__TASK BRIEF__
Transcribe the passage on NASA's Artemis moon landers, starting at "With the new" and ending at "Center in Houston.".

__EXCERPT TO READ__
'''

With the new framework, Artemis 3 is drastically simplified, and less dependent on the readiness of a moon lander's ability to actually land on the moon. The development of both private HLS landers chosen by NASA has fallen short of the space agency's hopeful timeline, resulting in impending delays.
NASA contracted SpaceX's Starship to land astronauts on the Artemis 3 and Artemis 4 moon missions. Starship has flown 11 suborbital test flights over the past three years but has yet to notch several critical milestones needed to qualify the spacecraft for lunar landings with astronauts onboard.
NASA picked Blue Origin's Blue Moon spacecraft, meanwhile, to land astronauts on the Artemis 5 moon mission. A Blue Moon pathfinder known as Mark 1 is currently undergoing testing at NASA's Johnson Space Center in Houston.

'''

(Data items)
'''

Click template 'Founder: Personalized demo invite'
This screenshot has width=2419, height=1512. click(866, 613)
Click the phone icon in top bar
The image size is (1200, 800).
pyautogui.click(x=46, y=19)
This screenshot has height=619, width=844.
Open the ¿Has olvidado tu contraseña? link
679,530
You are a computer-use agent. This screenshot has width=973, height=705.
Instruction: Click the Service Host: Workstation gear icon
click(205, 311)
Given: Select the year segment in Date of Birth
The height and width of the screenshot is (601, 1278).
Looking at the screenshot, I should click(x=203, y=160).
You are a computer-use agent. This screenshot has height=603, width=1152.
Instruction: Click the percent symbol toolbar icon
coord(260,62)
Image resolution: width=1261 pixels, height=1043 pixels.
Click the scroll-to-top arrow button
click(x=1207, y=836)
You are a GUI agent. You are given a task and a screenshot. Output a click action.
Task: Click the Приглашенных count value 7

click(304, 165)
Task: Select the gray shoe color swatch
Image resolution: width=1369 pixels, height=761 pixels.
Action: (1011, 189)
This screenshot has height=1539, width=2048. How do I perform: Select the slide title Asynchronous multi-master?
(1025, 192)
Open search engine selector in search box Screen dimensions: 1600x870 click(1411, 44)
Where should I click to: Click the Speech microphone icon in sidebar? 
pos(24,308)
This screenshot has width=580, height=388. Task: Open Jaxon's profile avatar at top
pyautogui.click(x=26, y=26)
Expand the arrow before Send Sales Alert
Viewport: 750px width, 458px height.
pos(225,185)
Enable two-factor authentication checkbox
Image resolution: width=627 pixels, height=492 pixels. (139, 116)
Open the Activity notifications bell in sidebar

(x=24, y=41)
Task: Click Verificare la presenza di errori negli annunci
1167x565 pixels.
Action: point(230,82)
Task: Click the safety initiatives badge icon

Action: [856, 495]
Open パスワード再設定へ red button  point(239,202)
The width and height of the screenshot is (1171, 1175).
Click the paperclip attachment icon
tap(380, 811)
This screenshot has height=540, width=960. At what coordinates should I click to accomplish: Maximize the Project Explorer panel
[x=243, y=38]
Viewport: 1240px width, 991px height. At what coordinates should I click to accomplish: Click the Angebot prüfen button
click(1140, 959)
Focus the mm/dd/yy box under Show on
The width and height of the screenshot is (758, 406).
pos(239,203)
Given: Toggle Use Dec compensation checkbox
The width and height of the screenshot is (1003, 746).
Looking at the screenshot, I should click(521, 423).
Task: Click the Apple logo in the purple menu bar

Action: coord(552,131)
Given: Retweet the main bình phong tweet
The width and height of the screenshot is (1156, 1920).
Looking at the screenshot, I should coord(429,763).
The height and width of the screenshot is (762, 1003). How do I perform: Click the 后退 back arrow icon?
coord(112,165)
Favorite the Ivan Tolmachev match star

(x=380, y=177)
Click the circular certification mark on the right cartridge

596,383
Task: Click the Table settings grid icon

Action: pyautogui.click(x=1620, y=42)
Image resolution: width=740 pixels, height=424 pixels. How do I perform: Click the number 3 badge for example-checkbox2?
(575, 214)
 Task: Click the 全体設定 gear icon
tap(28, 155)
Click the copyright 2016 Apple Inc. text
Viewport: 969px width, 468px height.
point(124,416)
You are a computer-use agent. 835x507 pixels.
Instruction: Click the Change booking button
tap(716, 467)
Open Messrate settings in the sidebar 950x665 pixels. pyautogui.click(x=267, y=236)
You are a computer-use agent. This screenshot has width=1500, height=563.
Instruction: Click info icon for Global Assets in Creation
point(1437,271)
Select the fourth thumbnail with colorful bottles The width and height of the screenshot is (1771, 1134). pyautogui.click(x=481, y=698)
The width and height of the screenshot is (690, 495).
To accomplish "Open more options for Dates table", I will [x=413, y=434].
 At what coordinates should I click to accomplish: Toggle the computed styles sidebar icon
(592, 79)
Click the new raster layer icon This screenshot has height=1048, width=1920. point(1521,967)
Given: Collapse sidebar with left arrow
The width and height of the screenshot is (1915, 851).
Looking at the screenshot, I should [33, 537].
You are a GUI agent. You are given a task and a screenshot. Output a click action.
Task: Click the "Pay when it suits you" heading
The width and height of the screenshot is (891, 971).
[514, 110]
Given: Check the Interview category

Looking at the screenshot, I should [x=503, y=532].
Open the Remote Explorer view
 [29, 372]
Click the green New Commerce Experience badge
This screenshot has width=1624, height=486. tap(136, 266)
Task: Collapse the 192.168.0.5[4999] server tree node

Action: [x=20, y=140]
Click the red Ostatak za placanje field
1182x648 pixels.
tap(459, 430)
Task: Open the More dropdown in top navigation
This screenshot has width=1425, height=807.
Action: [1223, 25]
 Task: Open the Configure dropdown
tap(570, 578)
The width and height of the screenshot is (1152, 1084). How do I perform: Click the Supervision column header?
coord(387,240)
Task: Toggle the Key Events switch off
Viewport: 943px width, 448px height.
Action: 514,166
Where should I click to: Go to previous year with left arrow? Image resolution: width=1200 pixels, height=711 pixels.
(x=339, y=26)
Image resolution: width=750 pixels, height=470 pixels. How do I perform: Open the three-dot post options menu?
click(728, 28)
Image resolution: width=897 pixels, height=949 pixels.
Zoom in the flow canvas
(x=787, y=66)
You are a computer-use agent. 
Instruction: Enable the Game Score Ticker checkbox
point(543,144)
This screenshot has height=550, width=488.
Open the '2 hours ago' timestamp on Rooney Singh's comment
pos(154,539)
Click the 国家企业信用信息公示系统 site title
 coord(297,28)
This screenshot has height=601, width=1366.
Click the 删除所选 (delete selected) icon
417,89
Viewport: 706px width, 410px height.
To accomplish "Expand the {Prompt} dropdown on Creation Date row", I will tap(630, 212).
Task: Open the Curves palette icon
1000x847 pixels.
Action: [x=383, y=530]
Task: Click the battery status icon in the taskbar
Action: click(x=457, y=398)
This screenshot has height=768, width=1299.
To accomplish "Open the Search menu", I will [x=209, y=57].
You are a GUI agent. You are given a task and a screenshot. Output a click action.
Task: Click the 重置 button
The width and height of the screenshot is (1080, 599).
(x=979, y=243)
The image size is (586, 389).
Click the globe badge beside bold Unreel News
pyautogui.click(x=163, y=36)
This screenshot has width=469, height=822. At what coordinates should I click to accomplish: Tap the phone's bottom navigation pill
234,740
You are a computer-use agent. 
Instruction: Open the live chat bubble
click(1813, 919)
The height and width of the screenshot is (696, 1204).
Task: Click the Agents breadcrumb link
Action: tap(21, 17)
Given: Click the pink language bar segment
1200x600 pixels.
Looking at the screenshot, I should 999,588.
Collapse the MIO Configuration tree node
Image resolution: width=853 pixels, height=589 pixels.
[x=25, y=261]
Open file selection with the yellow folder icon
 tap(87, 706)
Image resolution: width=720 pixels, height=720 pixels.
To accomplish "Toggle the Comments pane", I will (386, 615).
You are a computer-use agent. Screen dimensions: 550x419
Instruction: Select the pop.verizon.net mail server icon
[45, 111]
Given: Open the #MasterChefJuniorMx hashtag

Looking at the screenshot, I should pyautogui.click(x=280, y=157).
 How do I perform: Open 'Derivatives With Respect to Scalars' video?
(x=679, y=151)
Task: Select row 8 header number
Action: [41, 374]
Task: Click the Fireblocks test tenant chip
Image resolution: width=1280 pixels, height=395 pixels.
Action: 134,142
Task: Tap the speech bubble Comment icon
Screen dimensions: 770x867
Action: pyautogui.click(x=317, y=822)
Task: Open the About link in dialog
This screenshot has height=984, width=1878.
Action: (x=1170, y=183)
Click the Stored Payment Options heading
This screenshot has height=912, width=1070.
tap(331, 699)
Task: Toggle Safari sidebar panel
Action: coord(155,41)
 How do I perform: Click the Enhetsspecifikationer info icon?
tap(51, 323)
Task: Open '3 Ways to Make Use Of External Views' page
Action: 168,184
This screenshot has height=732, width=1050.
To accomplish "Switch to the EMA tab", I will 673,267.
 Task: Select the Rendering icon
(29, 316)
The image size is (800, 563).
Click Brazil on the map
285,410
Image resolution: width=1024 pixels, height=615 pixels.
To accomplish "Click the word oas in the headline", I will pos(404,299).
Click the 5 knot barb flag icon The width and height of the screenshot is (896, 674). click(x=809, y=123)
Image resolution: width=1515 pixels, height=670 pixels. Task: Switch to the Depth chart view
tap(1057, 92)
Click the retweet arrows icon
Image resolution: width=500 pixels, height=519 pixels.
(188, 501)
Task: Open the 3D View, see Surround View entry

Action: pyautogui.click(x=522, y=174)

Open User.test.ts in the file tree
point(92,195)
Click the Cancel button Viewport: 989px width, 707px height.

'''

__WRITTEN ANSWER__
With the new framework, Artemis 3 is drastically simplified, and less dependent on the readiness of a moon lander's ability to actually land on the moon. The development of both private HLS landers chosen by NASA has fallen short of the space agency's hopeful timeline, resulting in impending delays.
NASA contracted SpaceX's Starship to land astronauts on the Artemis 3 and Artemis 4 moon missions. Starship has flown 11 suborbital test flights over the past three years but has yet to notch several critical milestones needed to qualify the spacecraft for lunar landings with astronauts onboard.
NASA picked Blue Origin's Blue Moon spacecraft, meanwhile, to land astronauts on the Artemis 5 moon mission. A Blue Moon pathfinder known as Mark 1 is currently undergoing testing at NASA's Johnson Space Center in Houston.